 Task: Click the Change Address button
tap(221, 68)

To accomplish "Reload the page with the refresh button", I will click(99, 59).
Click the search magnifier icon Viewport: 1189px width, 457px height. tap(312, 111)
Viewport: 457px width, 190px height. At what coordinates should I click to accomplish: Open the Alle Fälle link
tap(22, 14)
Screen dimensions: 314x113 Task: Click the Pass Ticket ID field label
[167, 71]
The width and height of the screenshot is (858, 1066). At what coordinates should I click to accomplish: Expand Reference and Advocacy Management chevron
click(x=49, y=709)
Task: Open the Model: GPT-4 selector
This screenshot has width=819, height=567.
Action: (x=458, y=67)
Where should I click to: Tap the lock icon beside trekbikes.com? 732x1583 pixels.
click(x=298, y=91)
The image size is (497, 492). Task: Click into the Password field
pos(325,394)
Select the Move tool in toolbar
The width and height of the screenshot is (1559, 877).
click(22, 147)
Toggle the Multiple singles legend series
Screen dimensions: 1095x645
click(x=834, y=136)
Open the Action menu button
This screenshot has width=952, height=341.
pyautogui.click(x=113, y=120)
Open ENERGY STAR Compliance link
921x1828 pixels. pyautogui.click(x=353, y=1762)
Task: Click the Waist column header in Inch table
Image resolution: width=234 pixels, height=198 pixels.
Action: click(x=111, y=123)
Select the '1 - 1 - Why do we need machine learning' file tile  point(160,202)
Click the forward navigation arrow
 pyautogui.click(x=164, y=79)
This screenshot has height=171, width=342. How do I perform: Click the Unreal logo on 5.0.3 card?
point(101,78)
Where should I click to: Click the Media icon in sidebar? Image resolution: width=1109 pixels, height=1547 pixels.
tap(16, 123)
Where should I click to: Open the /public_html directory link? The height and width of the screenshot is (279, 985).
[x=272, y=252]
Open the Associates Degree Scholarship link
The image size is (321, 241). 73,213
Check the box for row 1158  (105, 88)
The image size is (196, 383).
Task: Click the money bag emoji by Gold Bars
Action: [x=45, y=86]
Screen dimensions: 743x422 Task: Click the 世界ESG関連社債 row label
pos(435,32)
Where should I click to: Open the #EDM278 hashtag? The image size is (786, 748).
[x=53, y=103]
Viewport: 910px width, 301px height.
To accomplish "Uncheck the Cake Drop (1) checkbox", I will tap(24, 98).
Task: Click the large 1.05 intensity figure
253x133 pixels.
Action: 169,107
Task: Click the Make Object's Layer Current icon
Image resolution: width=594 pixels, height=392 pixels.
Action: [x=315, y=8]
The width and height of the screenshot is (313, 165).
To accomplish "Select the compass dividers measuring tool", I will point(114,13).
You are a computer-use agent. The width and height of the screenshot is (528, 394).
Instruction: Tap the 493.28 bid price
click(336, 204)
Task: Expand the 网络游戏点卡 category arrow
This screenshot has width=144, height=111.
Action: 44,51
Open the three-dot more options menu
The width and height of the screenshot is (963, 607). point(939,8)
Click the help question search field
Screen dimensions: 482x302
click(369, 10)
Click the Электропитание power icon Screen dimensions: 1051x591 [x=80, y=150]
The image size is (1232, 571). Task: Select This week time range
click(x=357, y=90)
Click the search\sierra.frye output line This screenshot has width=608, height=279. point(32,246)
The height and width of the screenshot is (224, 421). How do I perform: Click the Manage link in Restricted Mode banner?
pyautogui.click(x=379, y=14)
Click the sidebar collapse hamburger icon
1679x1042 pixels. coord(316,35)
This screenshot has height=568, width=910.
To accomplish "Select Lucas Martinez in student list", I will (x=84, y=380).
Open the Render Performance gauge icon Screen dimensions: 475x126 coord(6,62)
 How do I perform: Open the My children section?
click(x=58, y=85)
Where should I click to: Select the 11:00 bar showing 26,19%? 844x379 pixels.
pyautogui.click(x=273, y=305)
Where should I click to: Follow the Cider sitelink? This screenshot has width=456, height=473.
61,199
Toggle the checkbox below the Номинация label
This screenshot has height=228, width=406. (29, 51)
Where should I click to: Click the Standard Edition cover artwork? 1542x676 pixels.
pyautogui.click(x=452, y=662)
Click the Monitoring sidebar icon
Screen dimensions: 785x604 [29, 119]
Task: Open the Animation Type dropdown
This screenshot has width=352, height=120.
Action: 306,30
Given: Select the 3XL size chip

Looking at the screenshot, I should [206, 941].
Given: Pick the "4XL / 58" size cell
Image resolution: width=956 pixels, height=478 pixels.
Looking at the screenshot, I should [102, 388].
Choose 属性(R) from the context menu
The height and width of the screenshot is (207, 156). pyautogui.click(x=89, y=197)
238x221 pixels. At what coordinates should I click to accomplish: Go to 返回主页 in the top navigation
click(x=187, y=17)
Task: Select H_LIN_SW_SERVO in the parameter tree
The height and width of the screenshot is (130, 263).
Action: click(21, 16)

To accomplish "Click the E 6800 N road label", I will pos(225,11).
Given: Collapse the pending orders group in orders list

◆ Work to complete ◆
Rewrite the part of the entries that opens with the line containing "Task: Click the Waist" and closes with the line containing "tap(16, 123)", with both of those lines included. Keep every line, requests included, but multiply each coordinate in the answers by 2.25 and round it to a whole number, with halves rounded up.

◆ Result below ◆
Task: Click the Waist column header in Inch table
Image resolution: width=234 pixels, height=198 pixels.
Action: click(x=250, y=277)
Select the '1 - 1 - Why do we need machine learning' file tile  point(360,455)
Click the forward navigation arrow
 pyautogui.click(x=369, y=178)
This screenshot has height=171, width=342. How do I perform: Click the Unreal logo on 5.0.3 card?
point(227,176)
Where should I click to: Click the Media icon in sidebar? Image resolution: width=1109 pixels, height=1547 pixels.
tap(36, 277)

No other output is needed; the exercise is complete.